I tablet rugged sono utili per chi lavora in ambienti difficili

I tablet rugged sono pensati per garantire una totale affidabilità, elevate prestazioni, ma anche leggerezza a tutti i professionisti che tutti i giorni si trovano a lavorare in ambienti molto difficili e critici. In particolare, sono rivolti a chi opera in situazioni di emergenza, o a tecnici delle utility che lavorano sul campo, lontano dagli uffici, o ancora per gli operatori di aziende di produzione o che lavorano in luoghi remoti e di condizioni estreme, come possono essere i cantieri anche sotterranei.

Un tablet rugged, quindi, deve essere leggero e finalizzato alla massima produttività in ogni ambiente. Sono dispositivi che di solito presentano tutti un display FullHD, naturalmente touchscreen e di diverse dimensioni: i più piccoli sono da 7 o 8 pollici, mentre i più indicati sono quelli da 10,1 pollici perché rappresentano un ottimo compromesso tra compattezza e produttività, e permettono anche componenti più sofisticate e quindi prestazioni migliori.

Comunque, il display di un tablet rugged deve garantire una nitidezza pressoché perfetta in tutte le condizioni meteo, dalla luce diretta del sole alla pioggia forte. E inoltre, è fondamentale che sia molto sensibile e possa essere usato con i guanti.

L’importanza delle certificazioni

La quasi totalità dei tablet e dei dispositivi rugged presenti sul mercato ha certificazioni come MIL-STD-810G e la IP65 o, meno frequentemente, la IP68. Sono certificazioni molto importanti, di stampo militare, che appunto certificano che il tablet riesce a operare e funzionare egregiamente anche a temperature bassissime (fino a -29°C), o altissime (persino a +63°C), e che resistono a urti, a cadute da altezze fino a un metro e ottanta, a polvere, schizzi o immersioni nell’acqua.

Sono certificazioni che, in sintesi, permettono di lavorare sempre in piena tranquillità, senza dover preoccuparsi di non rompere il dispositivo.

Un hardware di pregio

I tablet rugged devono funzionare senza intoppi, e per questo godono di hardware di prima categoria spesso non presente nemmeno nei tablet consumer più costosi.
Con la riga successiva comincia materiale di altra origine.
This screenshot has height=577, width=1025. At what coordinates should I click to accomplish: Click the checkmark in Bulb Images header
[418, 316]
La CPU è Quad-Core, e collegata a RAM da 6 o 8GB. I migliori tablet hanno una SSD interna da 128 o 256GB che si può espandere con le normali schede di memoria MicroSD.
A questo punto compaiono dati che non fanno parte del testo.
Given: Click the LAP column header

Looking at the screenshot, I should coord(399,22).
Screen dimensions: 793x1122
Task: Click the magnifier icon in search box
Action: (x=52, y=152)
A questo si aggiunge anche un’ottima connettività: questi dispositivi non mancano mai di Bluetooth, WiFi, GPS integrato e 46 LTE. Componenti importanti, perché mantengono gli operatori sempre connessi anche da remoto, e quindi possono inviare file e documenti senza dover aspettare di arrivare in ufficio.
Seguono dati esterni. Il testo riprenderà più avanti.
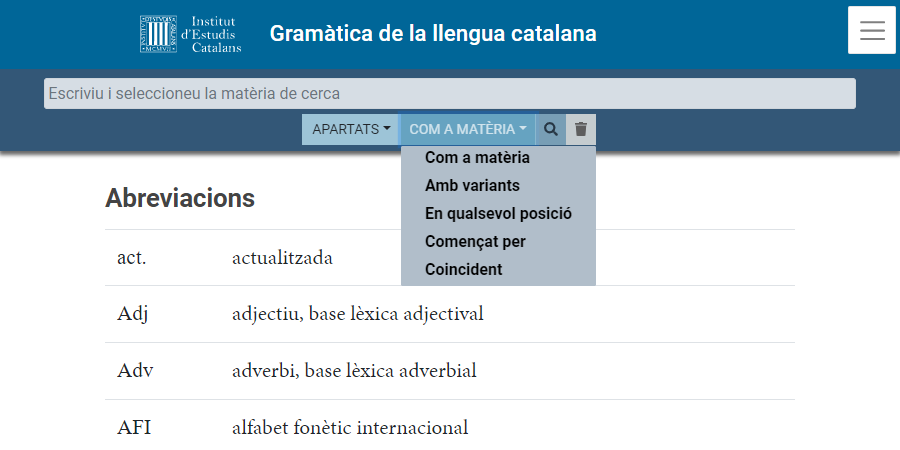Image resolution: width=900 pixels, height=450 pixels.
Task: Click the 'act.' abbreviation entry
Action: click(x=132, y=258)
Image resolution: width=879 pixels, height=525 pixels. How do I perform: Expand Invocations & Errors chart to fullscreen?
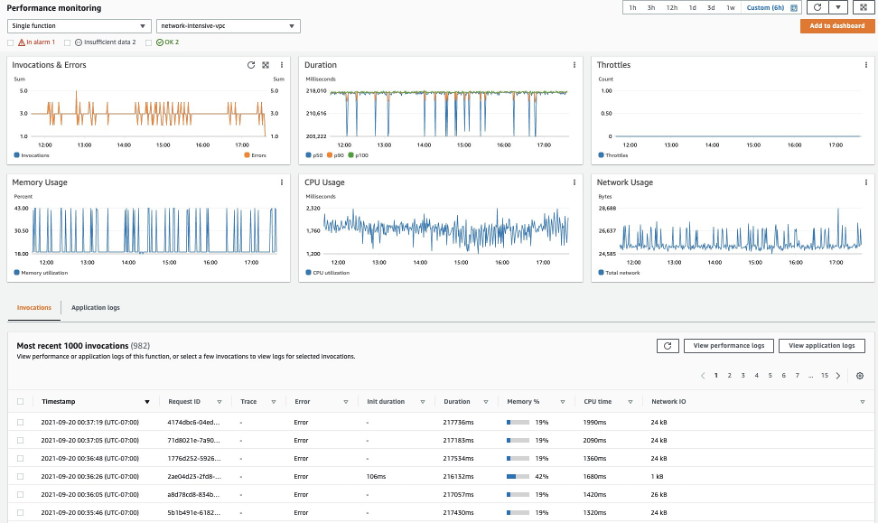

Ancora, i tablet rugged sono campioni di batteria, spesso configurabile e sostituibile con la tecnologia hot swap: il lavoratore può sostituire in fretta la batteria scarica con quella carica, lasciando il dispositivo acceso e senza quindi perdere tutti i dati o attendere i tempi di riavvio.

Un’ampia gamma di accessori

I tablet rugged alla vendita possono essere completati con diversi accessori, a seconda delle esigenze e del tipo di uso che se ne vuole fare. È possibile acquistare delle tastiere removibili, per esempio per rendere il prodotto unico da usare sia in ufficio per scrivere rapporti, relazioni dettagli, sia sul luogo di lavoro, lasciando però la tastiera in ufficio o in borsa e agganciandola solo quando serve. Oppure la maniglia rigida, per trasportarlo più comodamente.

I tablet rugged, che di solito montano Windows, montano una webcam che serve per sfruttare il sistema di riconoscimento facciale Windows Hello. Ma oltre a questo, hanno il lettore di banda magnetica, il lettore di impronte digitali, il lettore smart card e una serie di accorgimento per la produttività e la protezione dei dati sensibili.